Contribution of altered signal transduction associated to glutamate receptors in brain to the neurological alterations of hepatic encephalopathy

Abstract

Patients with liver disease may present hepatic encephalopathy (HE), a complex neuropsychiatric syndrome covering a wide range of neurological alterations, including cognitive and motor disturbances. HE reduces the quality of life of the patients and is associated with poor prognosis. In the worse cases HE may lead to coma or death. The mechanisms leading to HE which are not well known are being studied using animal models. The neurological alterations in HE are a consequence of impaired cerebral function mainly due to alterations in neurotransmission.

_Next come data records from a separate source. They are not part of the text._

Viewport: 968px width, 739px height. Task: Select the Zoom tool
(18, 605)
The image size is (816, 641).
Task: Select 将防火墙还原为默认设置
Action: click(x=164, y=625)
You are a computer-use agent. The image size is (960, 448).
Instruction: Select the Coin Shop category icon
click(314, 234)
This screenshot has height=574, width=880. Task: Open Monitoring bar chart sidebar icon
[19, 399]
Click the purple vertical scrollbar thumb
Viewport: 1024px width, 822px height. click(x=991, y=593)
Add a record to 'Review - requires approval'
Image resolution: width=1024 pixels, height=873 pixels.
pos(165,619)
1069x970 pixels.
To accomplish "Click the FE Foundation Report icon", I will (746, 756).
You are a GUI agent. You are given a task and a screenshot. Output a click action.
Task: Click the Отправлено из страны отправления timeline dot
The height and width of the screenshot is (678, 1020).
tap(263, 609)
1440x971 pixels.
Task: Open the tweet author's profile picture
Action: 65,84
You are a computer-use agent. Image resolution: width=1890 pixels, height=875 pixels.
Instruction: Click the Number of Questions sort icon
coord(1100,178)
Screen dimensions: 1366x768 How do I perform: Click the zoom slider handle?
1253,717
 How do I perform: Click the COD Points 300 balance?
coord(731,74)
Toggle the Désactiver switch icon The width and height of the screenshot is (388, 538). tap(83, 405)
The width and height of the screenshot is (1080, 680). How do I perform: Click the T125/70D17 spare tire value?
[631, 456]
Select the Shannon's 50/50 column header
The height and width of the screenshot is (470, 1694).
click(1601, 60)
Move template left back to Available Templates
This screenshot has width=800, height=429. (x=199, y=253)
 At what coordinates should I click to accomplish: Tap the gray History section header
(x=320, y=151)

We review here some studies indicating that alterations in neurotransmission associated to different types of glutamate receptors are responsible for some of the cognitive and motor alterations present in HE. These studies show that the function of the signal transduction pathway glutamate-nitric oxide-cGMP associated to the NMDA type of glutamate receptors is impaired in brain in vivo in HE animal models as well as in brain of patients died of HE. Activation of NMDA receptors in brain activates this pathway and increases cGMP. In animal models of HE this increase in cGMP induced by activation of NMDA receptors is reduced, which is responsible for the impairment in learning ability in these animal models. Increasing cGMP by pharmacological means restores learning ability in rats with HE and may be a new therapeutic approach to improve cognitive function in patients with HE. However, it is necessary to previously assess the possible secondary effects. Patients with HE may present psychomotor slowing, hypokinesia and bradykinesia. Animal models of HE also show hypolocomotion. It has been shown in rats with HE that hypolocomotion is due to excessive activation of metabotropic glutamate receptors (mGluRs) in substantia nigra pars reticulata. Blocking mGluR1 in this brain area normalizes motor activity in the rats, suggesting that a similar treatment for patients with HE could be useful to treat psychomotor slowing and hypokinesia. However, the possible secondary effects of mGluR1 antagonists should be previously evaluated. These studies are setting the basis for designing therapeutic procedures to specifically treat the individual neurological alterations in patients with HE.

Figure 1

Glutamate-nitric oxide-cyclic GMP pathway. Activation of ionotropic (mainly NMDA) glutamate receptors leads to increased intracellular calcium (Ca²⁺) which after binding to calmodulin (CM), activates nitric oxide synthase (NOS), leading to increased production of nitric oxide (NO), which in turn activates soluble guanylate cyclase (sGC), resulting in increased formation of cGMP. Part of the cGMP formed is released to the extracellular space. Soluble guanylate cyclase may be also activated by agents that generate NO such as SNAP. cGMP is degraded by phosphodiesterase (PDE) that may be inhibited by zaprinast or sildenafil.

Figure 2

Hypolocomotion in animal models of HE is due to increased extracellular glutamate and activation of metabotropic glutamate receptors in substantia nigra pars reticulata. Activation of metabotropic glutamate receptors (mGluRs) in nucleus accumbens induces motor activity by activating a neuronal circuit involving ventral pallidum, medio-dorsal thalamus and motor cortex. Activation of mGluRs in substantia nigra pars reticulata (SNr) induces hypolocomotion by activating a neuronal circuit involving ventro-medial thalamus and motor cortex. In rats with HE due to chronic liver failure (portacaval anastomosis), the extracellular concentration of glutamate is significantly increased (15-fold) in SNr, resulting in increased activation of mGluR1 which is responsible for hypolocomotion in these rats. Blocking mGluR1 in SNr with specific antagonists increases motor activity in rats with chronic liver failure up to levels similar to those in normal rats.